# MATERIAL TO PROCESS
---
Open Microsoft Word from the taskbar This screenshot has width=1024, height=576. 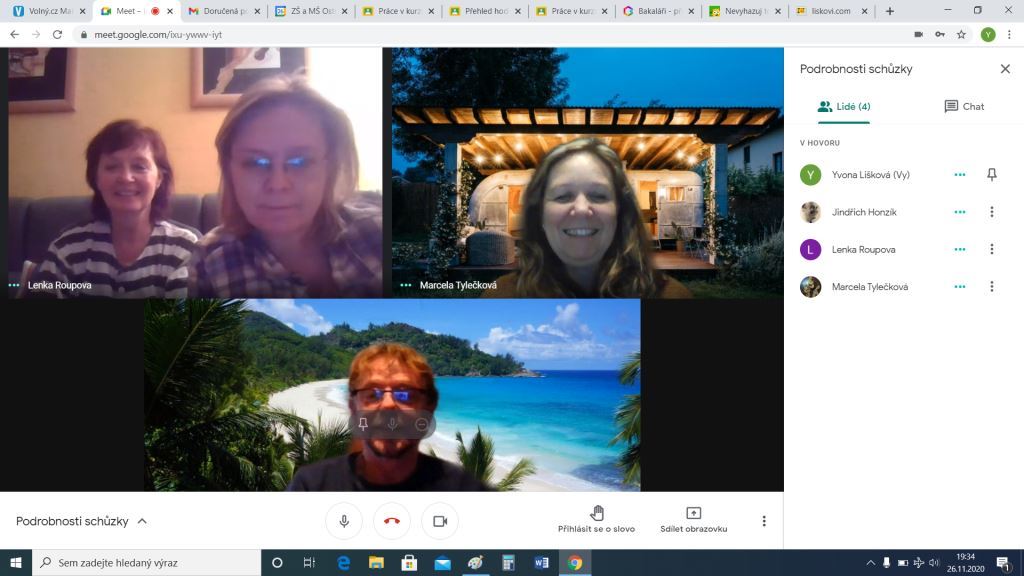tap(541, 563)
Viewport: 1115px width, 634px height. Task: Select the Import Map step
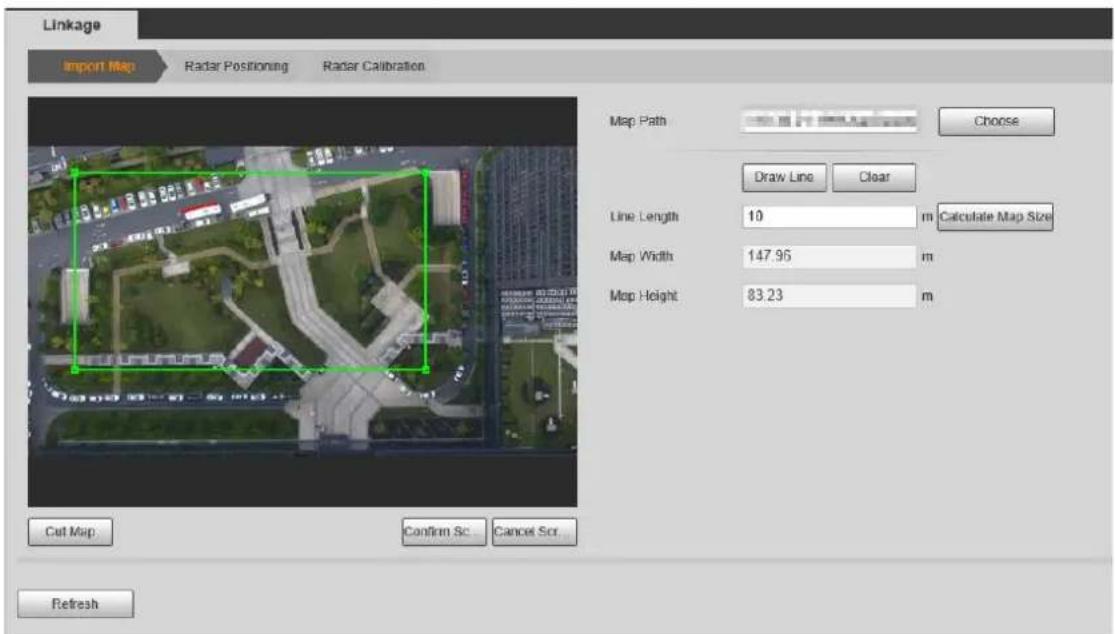tap(97, 66)
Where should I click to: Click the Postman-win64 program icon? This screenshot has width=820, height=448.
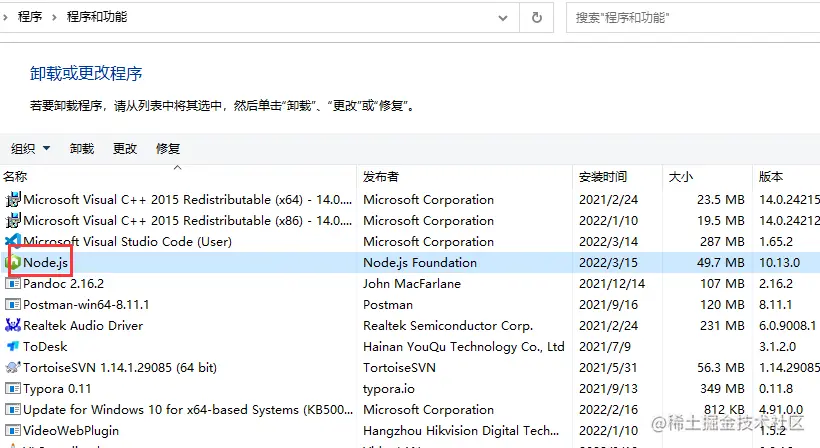pos(13,305)
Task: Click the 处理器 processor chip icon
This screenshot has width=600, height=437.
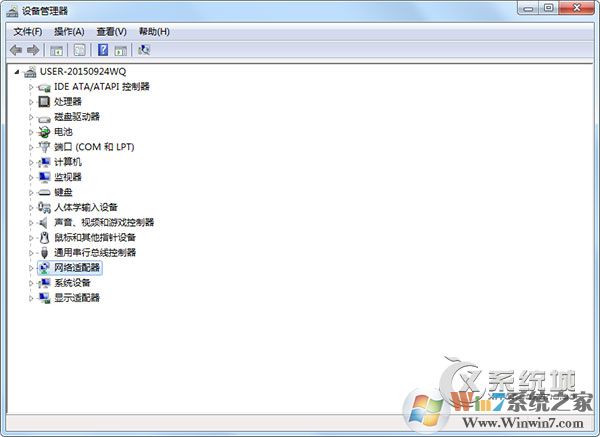Action: (x=44, y=102)
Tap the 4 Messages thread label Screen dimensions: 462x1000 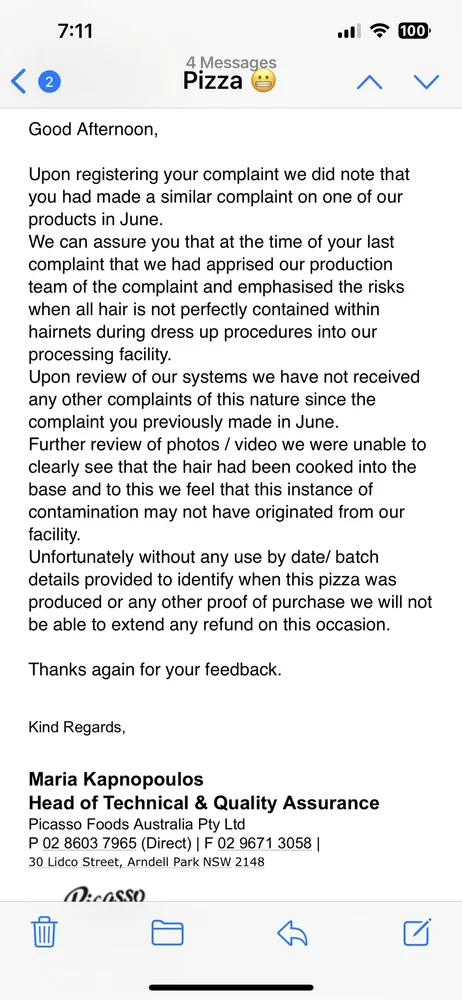(231, 62)
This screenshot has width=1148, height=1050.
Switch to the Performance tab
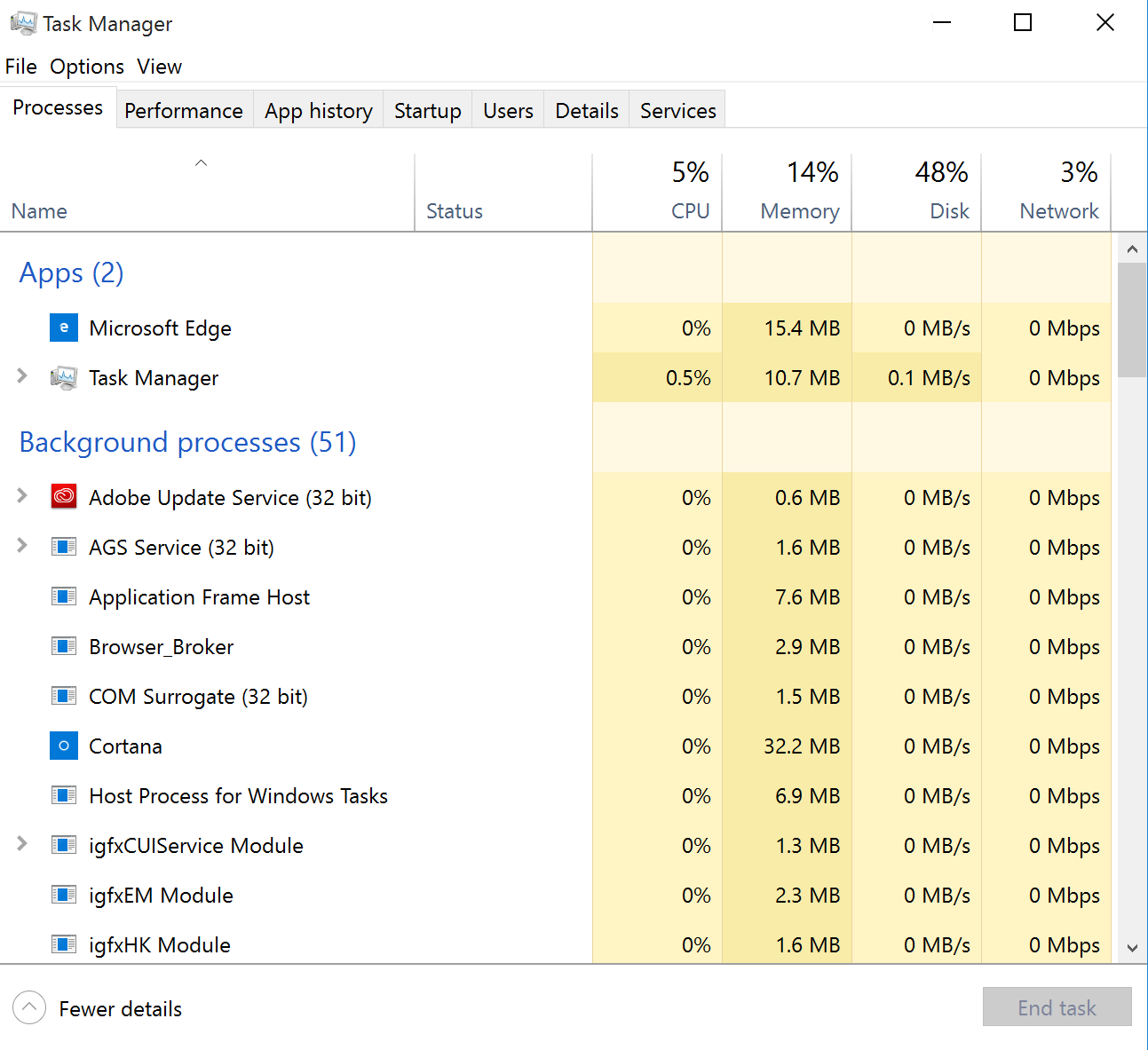point(183,110)
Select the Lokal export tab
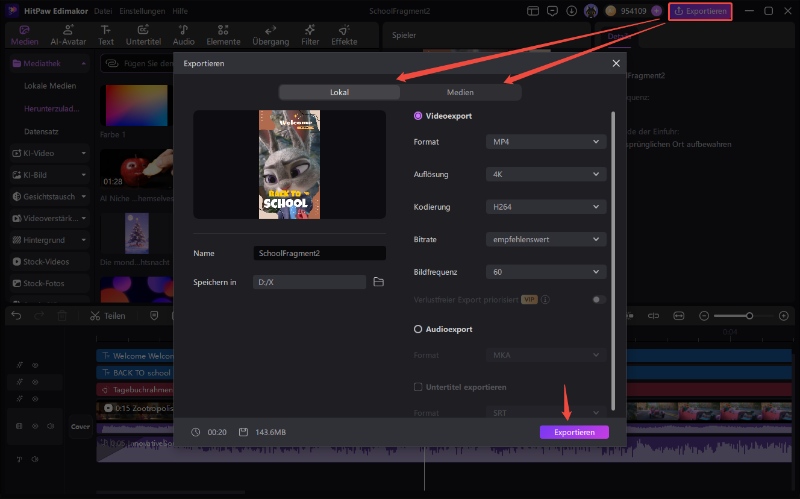Image resolution: width=800 pixels, height=499 pixels. [339, 92]
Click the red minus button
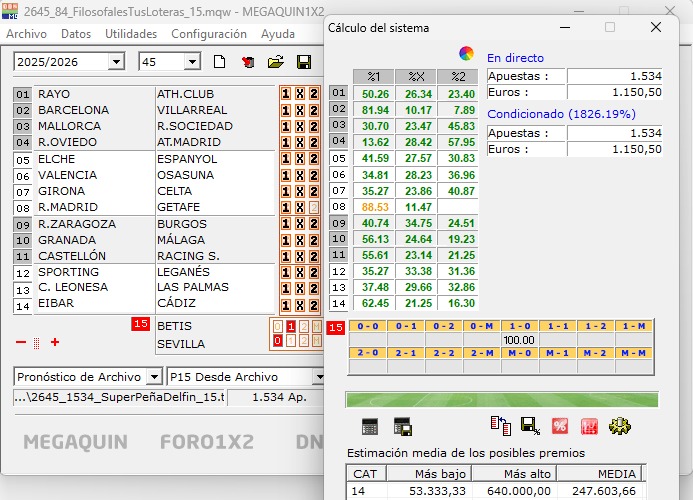Screen dimensions: 693x500 click(x=21, y=342)
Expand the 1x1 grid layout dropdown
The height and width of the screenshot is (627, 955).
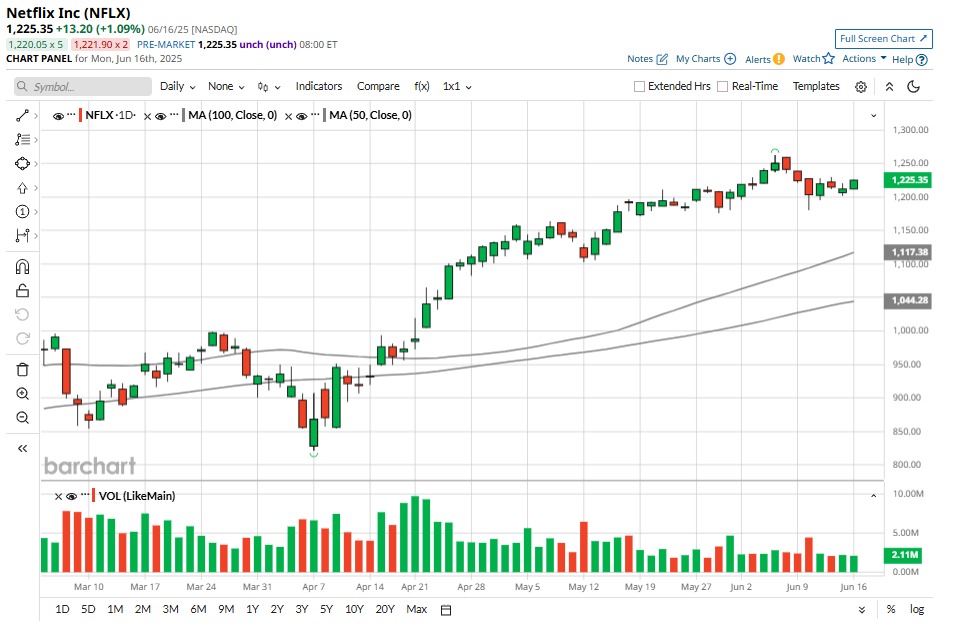[457, 87]
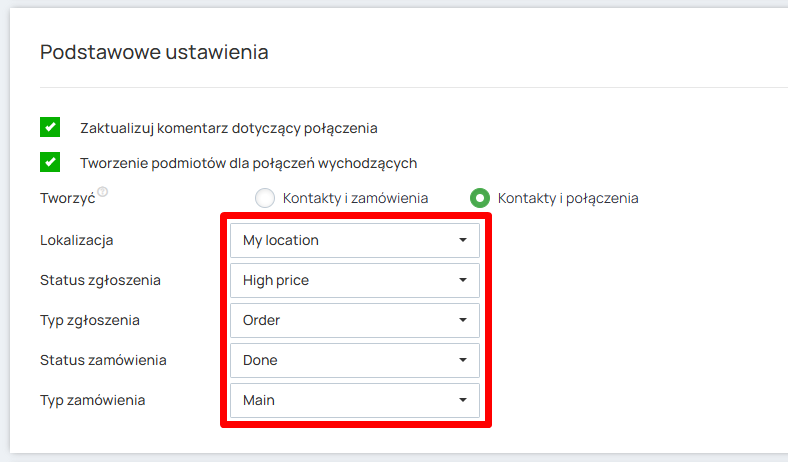
Task: Uncheck Zaktualizuj komentarz dotyczący połączenia checkbox
Action: (50, 128)
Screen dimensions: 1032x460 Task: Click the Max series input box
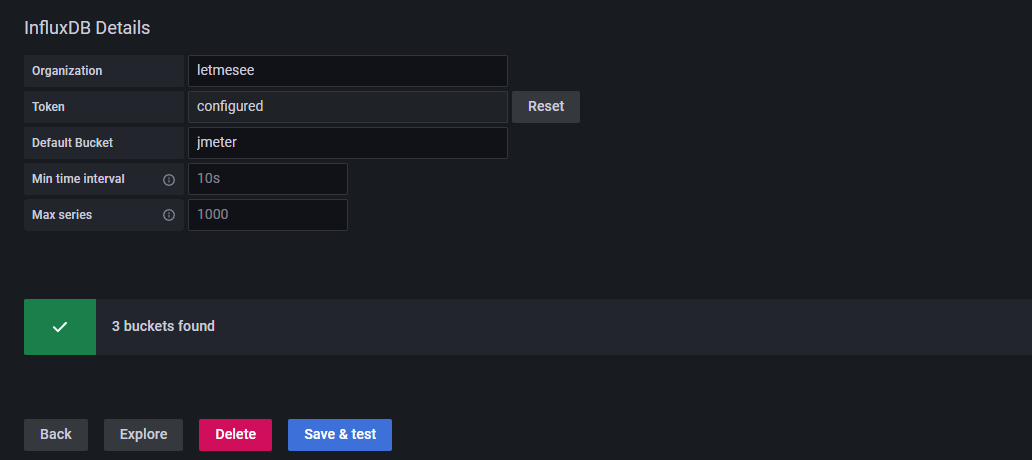pyautogui.click(x=268, y=215)
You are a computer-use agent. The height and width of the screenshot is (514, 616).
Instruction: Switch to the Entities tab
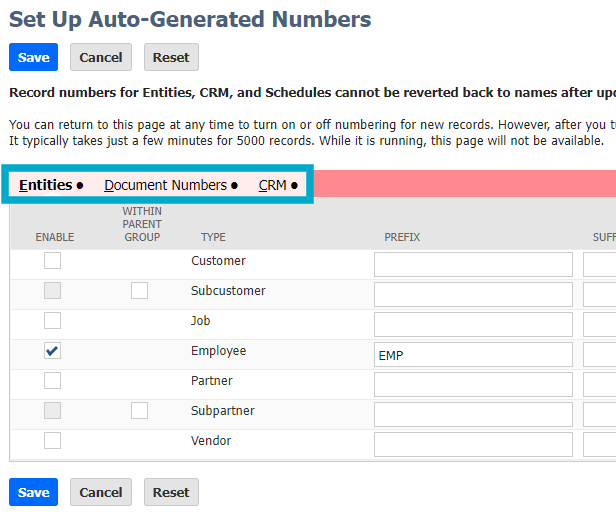[46, 185]
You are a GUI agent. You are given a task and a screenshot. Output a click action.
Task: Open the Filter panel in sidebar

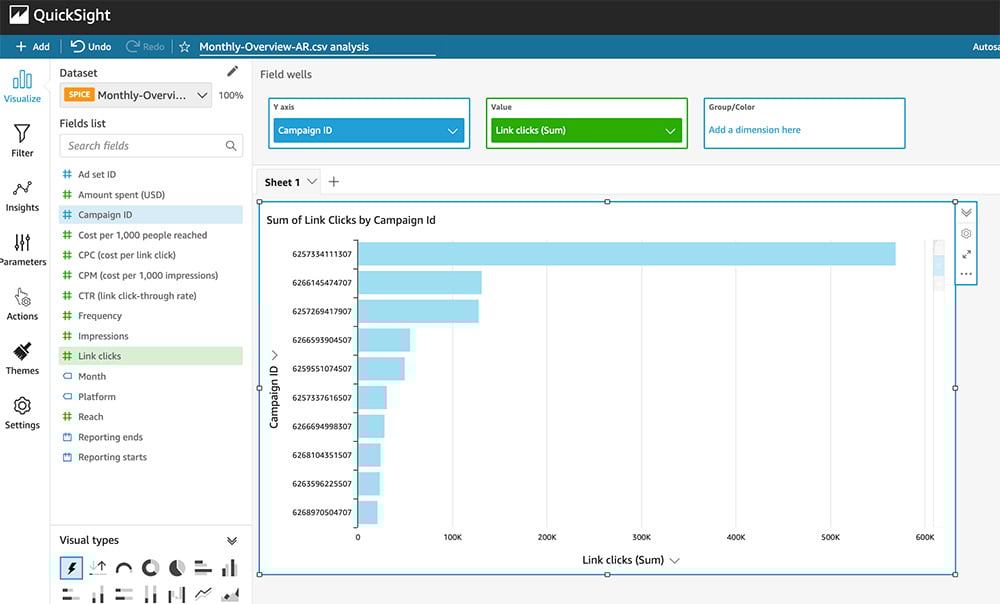pos(22,141)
---
# WHAT THE EXERCISE ASKS
Skip the pictures. Please copy exactly the lines from the one with "Instruction: Switch to the Entities tab" through the final line of the material above, both ends included.

# EXERCISE RESULT
Instruction: Switch to the Entities tab
[46, 185]
You are a GUI agent. You are given a task and a screenshot. Output a click action.
Task: Open the Filter panel in sidebar

pos(22,141)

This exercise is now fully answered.